# Son of Navy Float Aviator



## JakeO'Keeffe (Nov 26, 2007)

Howdy everyone.

I am the proud son of a now 85 year old Navy man.

'Jake' flew the Vought-Sikorsky OS2U Kingfisher and spent duty off the coast of Trinidad in '42-'43.

I am interested in striking up a relationship here with any other descendants of or pilots who may have done similar duty.

My father is a prolific story teller and as one of the kids who stayed local and sees him often I am surprised when every now and then ... out of the blue (love THAT pun) ... he comes up with one I never heard before.

The latest example of this ... just yesterday ... was the story of the first catapult at sea ... riveting! 

My intent here is to honor all veterans but more specifically the 'sub chasers' who ... although combat was seldom ... their effect was immense.

I would gladly exchange emails with anyone interested.

What a great forum!

My name is Dave and I am using my Father's name as a username.

Hoping this finds you all and your father's well for this coming Holiday season.


----------



## ccheese (Nov 26, 2007)

Dave: Welcome to the forum from a retired Naval person.
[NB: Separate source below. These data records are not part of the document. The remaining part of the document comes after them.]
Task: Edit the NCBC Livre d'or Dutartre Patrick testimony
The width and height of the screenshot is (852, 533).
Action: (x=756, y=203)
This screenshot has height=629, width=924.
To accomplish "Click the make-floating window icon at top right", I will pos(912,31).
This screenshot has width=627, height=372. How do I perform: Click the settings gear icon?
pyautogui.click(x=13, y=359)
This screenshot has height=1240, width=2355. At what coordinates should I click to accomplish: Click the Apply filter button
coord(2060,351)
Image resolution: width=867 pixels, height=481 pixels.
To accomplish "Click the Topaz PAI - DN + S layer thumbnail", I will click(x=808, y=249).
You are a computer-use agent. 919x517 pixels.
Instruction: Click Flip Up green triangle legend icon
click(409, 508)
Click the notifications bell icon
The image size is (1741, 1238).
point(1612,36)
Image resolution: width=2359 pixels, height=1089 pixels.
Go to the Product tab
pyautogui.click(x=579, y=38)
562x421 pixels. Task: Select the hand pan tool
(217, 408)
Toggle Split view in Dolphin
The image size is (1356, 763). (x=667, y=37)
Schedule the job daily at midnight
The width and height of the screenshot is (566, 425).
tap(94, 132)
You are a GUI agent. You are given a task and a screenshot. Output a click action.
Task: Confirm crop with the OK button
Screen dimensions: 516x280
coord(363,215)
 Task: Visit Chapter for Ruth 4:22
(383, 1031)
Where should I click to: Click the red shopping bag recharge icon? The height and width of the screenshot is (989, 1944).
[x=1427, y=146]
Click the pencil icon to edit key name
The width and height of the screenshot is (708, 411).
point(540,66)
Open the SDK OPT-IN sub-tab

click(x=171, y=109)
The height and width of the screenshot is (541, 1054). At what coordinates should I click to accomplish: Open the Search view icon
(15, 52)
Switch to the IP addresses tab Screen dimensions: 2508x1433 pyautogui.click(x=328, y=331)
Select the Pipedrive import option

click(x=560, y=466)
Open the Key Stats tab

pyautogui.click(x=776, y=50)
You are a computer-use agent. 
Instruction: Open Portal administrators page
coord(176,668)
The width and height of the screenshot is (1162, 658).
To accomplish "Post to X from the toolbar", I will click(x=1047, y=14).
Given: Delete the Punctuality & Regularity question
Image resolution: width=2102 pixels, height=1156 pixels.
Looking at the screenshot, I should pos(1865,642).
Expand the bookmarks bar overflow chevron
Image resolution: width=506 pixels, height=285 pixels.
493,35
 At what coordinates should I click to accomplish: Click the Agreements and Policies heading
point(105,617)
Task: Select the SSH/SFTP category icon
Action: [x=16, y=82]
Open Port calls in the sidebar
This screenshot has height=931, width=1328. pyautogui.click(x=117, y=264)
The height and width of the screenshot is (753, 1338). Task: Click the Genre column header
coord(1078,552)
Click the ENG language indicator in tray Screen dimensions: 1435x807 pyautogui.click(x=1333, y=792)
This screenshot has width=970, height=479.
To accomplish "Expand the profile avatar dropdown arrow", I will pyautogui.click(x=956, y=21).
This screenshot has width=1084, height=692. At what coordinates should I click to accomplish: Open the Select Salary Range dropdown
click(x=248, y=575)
Served as an
Aviation Radioman, and later as a general service Radioman; Retired in '71.
Lots of ex-military, active duty military and wannabes, from all parts of
the globe, here to talk to. 

Charles


----------



## JakeO'Keeffe (Nov 26, 2007)

Charles;

Thanks for the response ... and as a non military who was heavily influenced throughout my life (I am 54) by my father and his three AirForce brothers (two pilots, one navigator) and his one brother who was a 82nd Airborne jumper ... I salute you!!

Looking forward to my continued participation here ... and response from some others in the 'Kingfisher' family.


----------



## Wildcat (Nov 26, 2007)

G'day Dave, welcome to the forum mate  I'm ex- Army myself, air defence gunner (SAM's) to be precise.
I salute your Dad and his brothers for their service  
Have a squizz at this clip for some nice footage of Kingfishers in Australia in WWII.

_View: https://www.youtube.com/watch?v=HT_PClBc8vE_


----------



## comiso90 (Nov 26, 2007)

Welcome...

Did he fly lots of recon patrols looking for u-boats? SAR missions? Beer runs?


----------



## Becca (Nov 26, 2007)

Welcome


----------



## trecker (Nov 26, 2007)

Dave:
Write the story of your dad!
There are a lot of people all over the world, which would read them.
In ten years from these generation are no body is living more.
I´ve a bad english. Do you know what I mean?
Andreas


----------



## DOUGRD (Nov 26, 2007)

Andreas, your English is way better than my "comic book" German and I think you have a great idea. Hopefully Dave will do that or maybe even get his dad on the site once in a while.


----------



## Bf109_g (Nov 26, 2007)

Hi there and welcome, Dave


----------



## DerAdlerIstGelandet (Nov 27, 2007)

Welcome to the forum.


----------



## Njaco (Nov 27, 2007)

Welcome, Jake!


----------



## mkloby (Nov 27, 2007)

Welcome from Jacksonville, NC


----------



## Lucky13 (Nov 27, 2007)

Greetings mate!


----------



## DBII (Dec 1, 2007)

Welcome. The Kingfisher is a good plane. I cannot wait to read some of the stories.

DBII


----------



## Black Magic (Dec 1, 2007)

welcome Jake!

i'm totally agree with Andreas and DOUGRD.
Let we know your stories and put your dad on the site once in a while!!


----------



## Emac44 (Dec 1, 2007)

Welcome to the site and G'day from Australia


----------



## DBII (Dec 5, 2007)

There is a nice Kingfisher on the Battleship North Carolina. 

DBII


----------



## Messy1 (Dec 6, 2007)

Welcome! I am the son of a Navy man myself. Dad worked on the flight deck of the USS Ranger in Vietanm. My Dad's oldest brother was a Navy man, his younger brother was in the Army. I never enlisted in the military. I always wished I had. But a broken leg and damage to my ankle would most likely keep me out. I always wished I could go back and enlist.


----------



## Heinz (Dec 7, 2007)

hey mate, welcome.


----------